私はといえば、精神病理学の医局で研修を受けたものの、精神病理は科学的方法論を軽視(というか否定)しがちで、何の根拠もない空論を積み重ねているだけのようで、どうしても馴染めなかった。精神病理学の方法には、下手をすれば「トンデモ」になりかねない危険性すら感じた。人間全体を見ることは確かに重要だけれど、それはあくまで科学的知見を基礎にしてでないと、まったくの見当はずれになりかねないと思うのだけどな。
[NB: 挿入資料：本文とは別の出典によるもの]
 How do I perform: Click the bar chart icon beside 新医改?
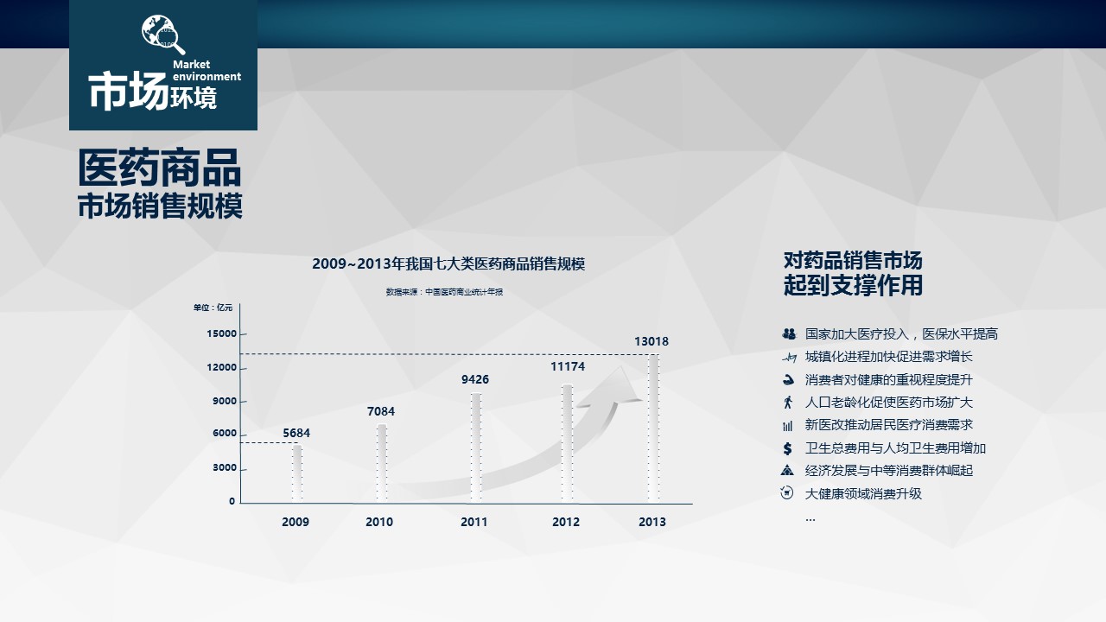click(x=788, y=425)
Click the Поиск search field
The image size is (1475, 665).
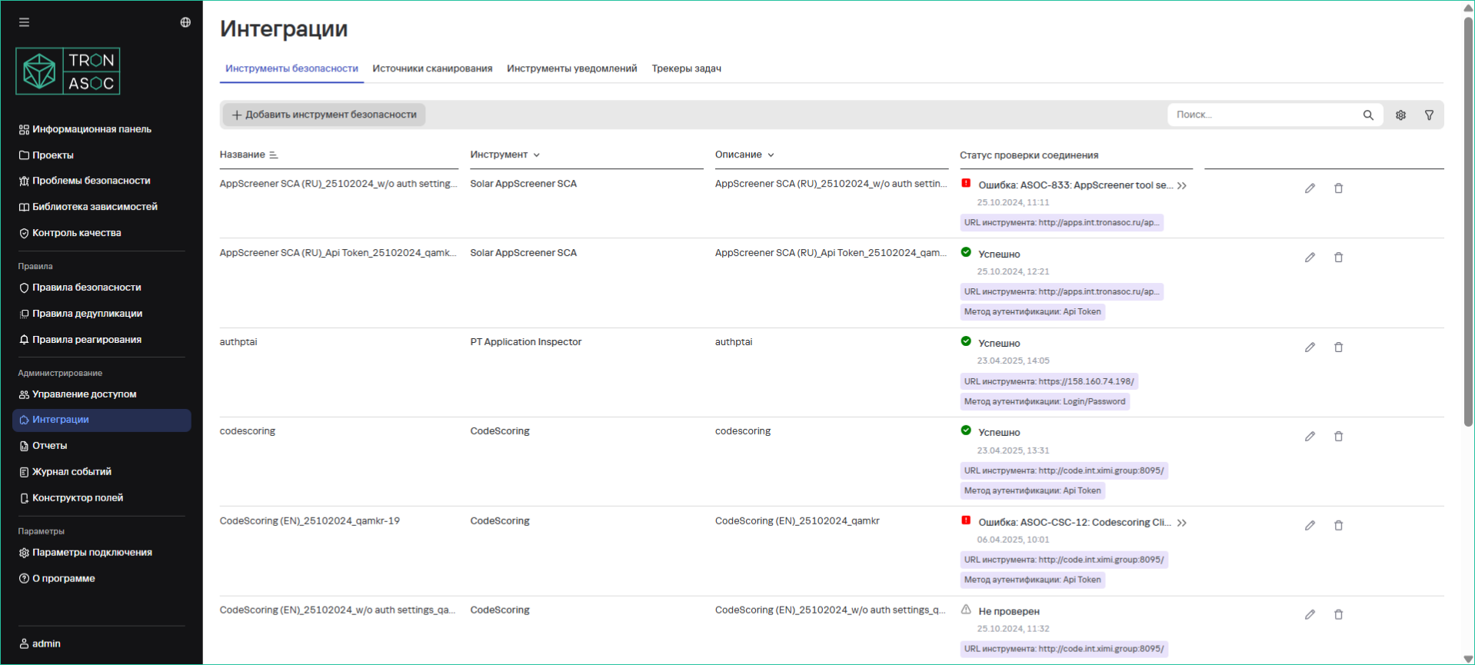(1265, 115)
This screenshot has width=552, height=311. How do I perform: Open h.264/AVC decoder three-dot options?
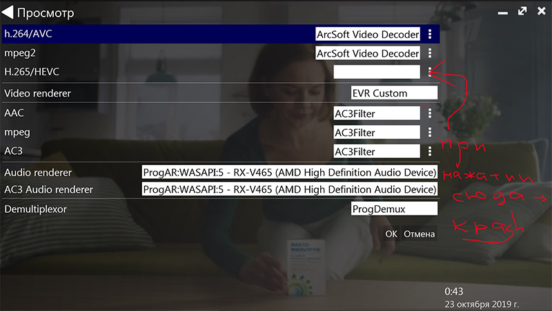[x=430, y=34]
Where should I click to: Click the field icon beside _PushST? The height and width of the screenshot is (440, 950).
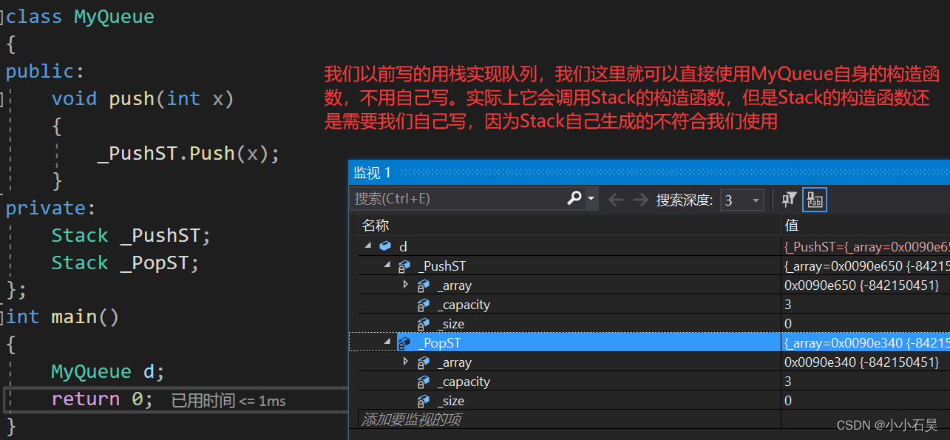tap(404, 265)

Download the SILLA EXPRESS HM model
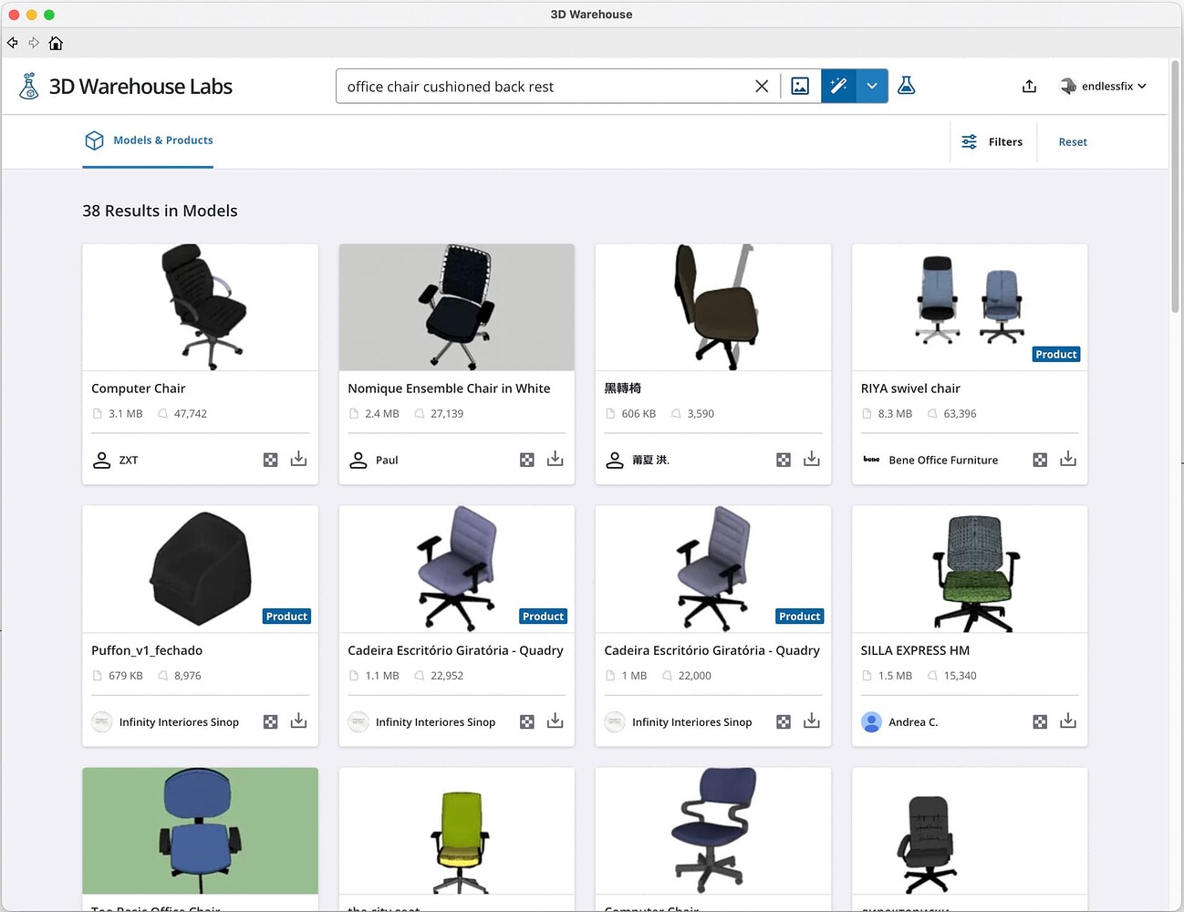1068,720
とあるように、精神病理学というのは哲学的というか、少なくとも科学的思考・科学的知見に欠けることが少なくないわけです。そうした研究を私は否定はしませんし、存在する意義はあると思います(中井久夫とかけっこう好きですしね)。しかし、精神病理学を専門としている人が臨床実践の指導はともかく(これも微妙かも。精神科医がみんなちゃんとした精神療法psychotherapyをしていると限らないですから)、果たして「まともな方法論に基づく心理学的研究」の研究指導ができるのでしょうか?私はここに最大の問題があると思っています。
 私はこれまで色んな所で「臨床心理学者としての臨床心理士の在り方」だったり、大学院の本来の姿である「研究機関としての大学院」の重要性を指摘してきましたが、仮に精神科医が臨床心理学の研究指導ができないとしたら、まともな「臨床心理学」の危機と言えるのではないでしょうか。
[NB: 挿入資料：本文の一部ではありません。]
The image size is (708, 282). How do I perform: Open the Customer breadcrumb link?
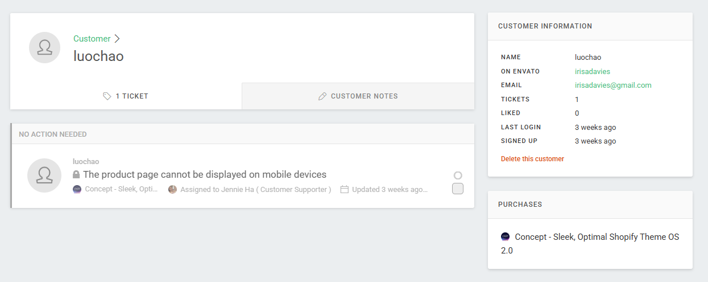point(92,39)
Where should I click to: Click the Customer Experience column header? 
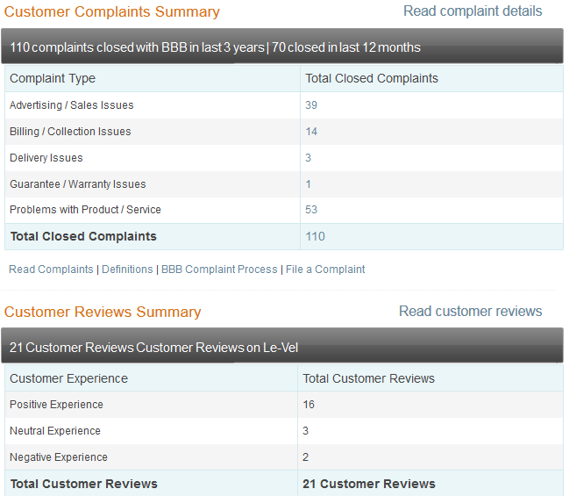68,378
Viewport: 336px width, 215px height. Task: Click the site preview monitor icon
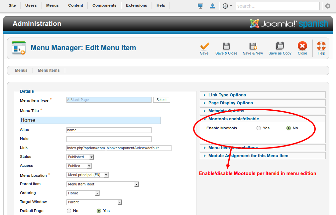(200, 6)
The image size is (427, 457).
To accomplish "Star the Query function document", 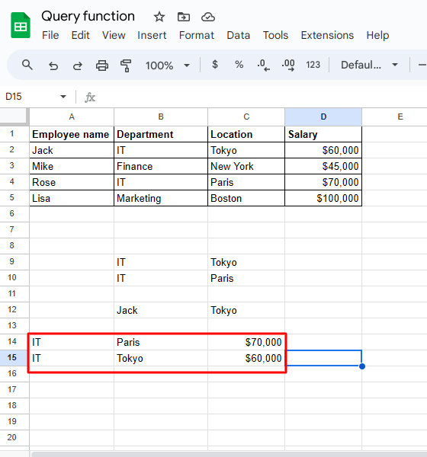I will point(159,17).
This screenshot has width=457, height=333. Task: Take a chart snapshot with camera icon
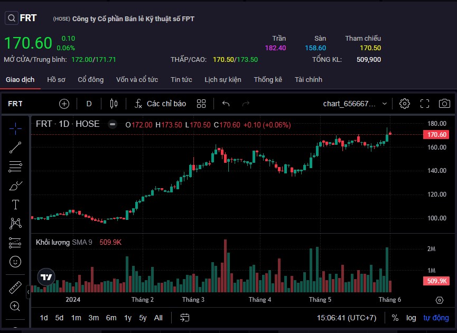click(x=445, y=104)
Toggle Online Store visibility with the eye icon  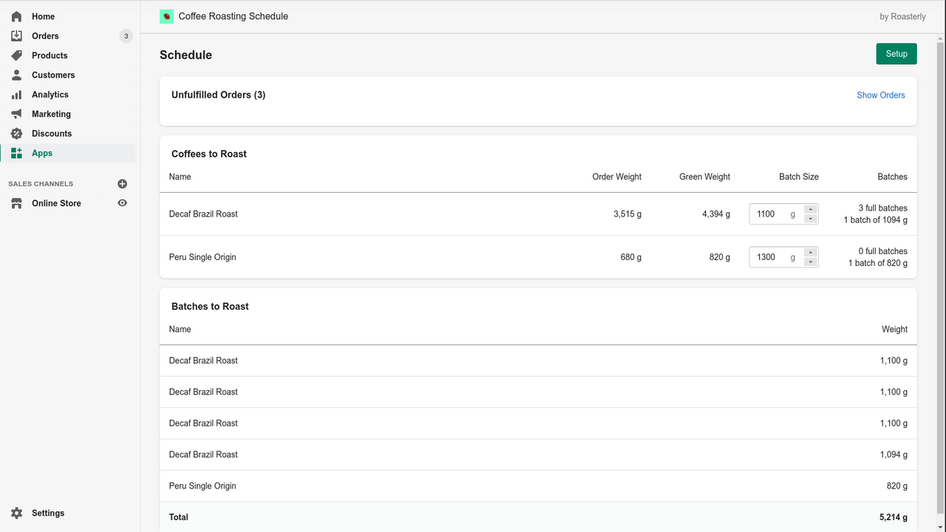coord(122,202)
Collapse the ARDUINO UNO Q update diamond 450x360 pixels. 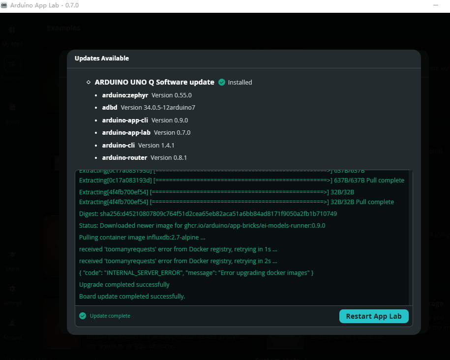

 「いや、そういう人たちはちゃんと学位をとった『医学博士』だし」という方もいらっしゃるかもしれませんが、医学博士って工学博士と並んで最もとりやすい学位なんですよね(「某医学部の院では1千万円積めば在籍しているだけで自動的に学位が取得できる」という都市伝説もあったりします)。で、これは大学によるかもしれませんし、最近は各所で問題視されているようですが、医学研究科の大学院生(この場合は医師に限る)って、大学病院側にとっては「学費を払ってくれる上にタダ働きさせられる都合の良い労働力」だったりするわけです。沢山の患者さんを受けもって、で生活費を稼ぐために外病院で当直なんかも数こなさなきゃいけなくて、とても研究するための環境じゃありません。で、学部も6年間とはいえ国家試験のためには覚えなきゃいけないこともものすごく多くて、確かに研究実習はあったりするけど、それも「研究者養成」という側面からすると物足りないものです。…そんなことを考えると、やっぱり「まともな」臨床心理学の研究指導は難しいんじゃないかなーと思ったり。
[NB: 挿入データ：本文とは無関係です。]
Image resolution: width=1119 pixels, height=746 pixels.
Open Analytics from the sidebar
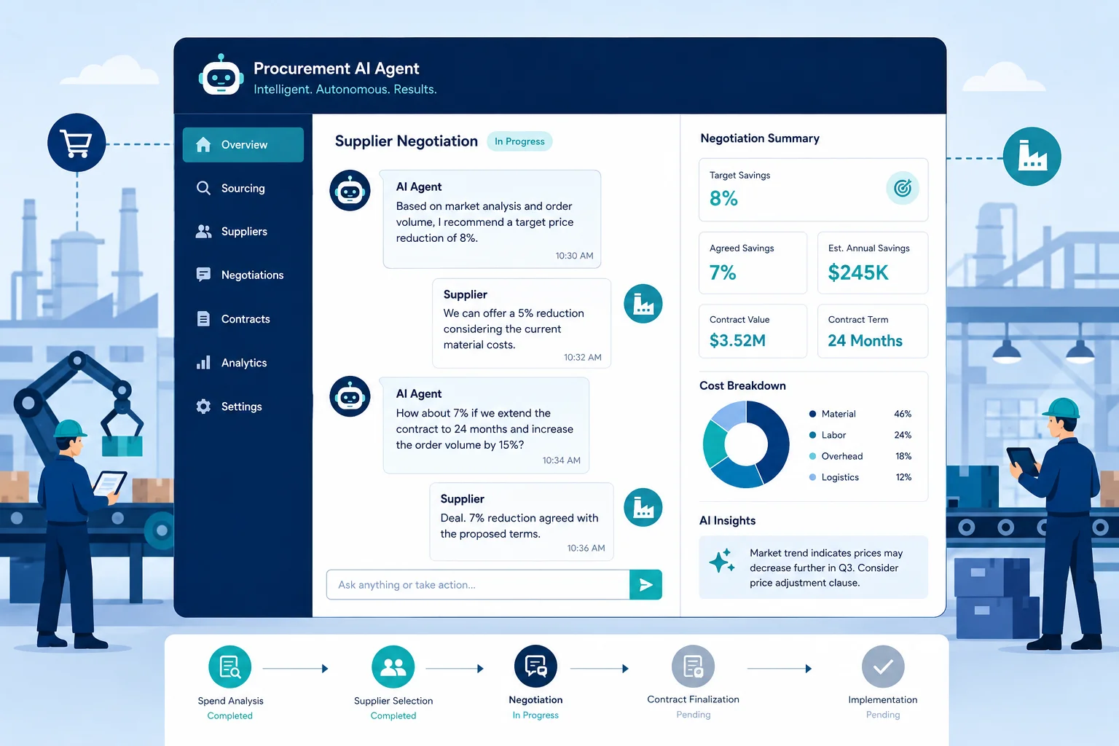coord(243,363)
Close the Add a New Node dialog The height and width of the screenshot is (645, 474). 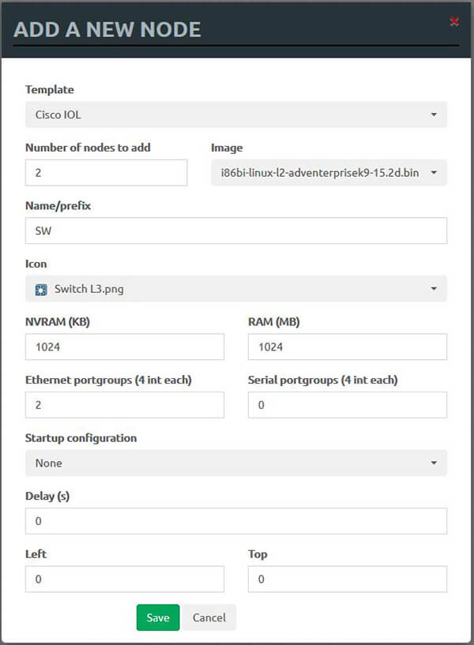coord(454,21)
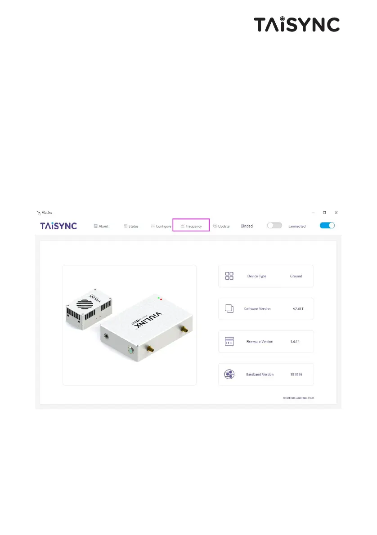Image resolution: width=377 pixels, height=535 pixels.
Task: Click the 181016 baseband version value
Action: pos(296,375)
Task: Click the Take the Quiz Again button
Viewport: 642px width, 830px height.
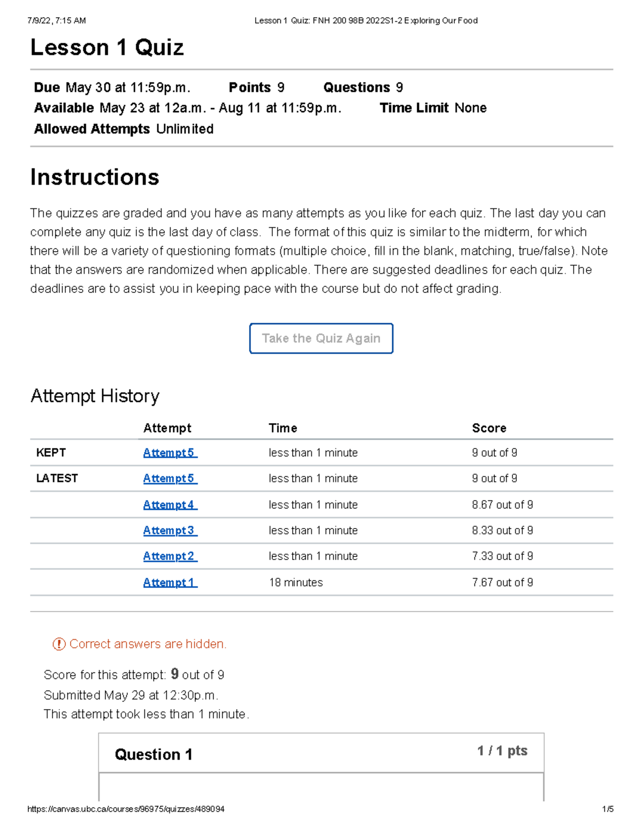Action: tap(320, 338)
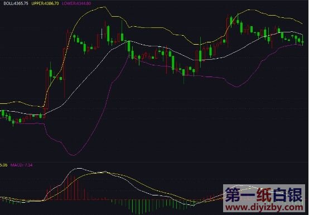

 そういう人たちの中にも研究指導できる人はいるかもしれませんが、もしそれができなかった場合、「研究もできない臨床心理士」ができあがるわけですね。結局「何で大学院なの?」「専門学校でもいいんじゃね?」ってことになります。

 このblogを読んでる人の中にも「指導教授が精神科医」って人はいるかと思います。私の言ってること、どう思いますか?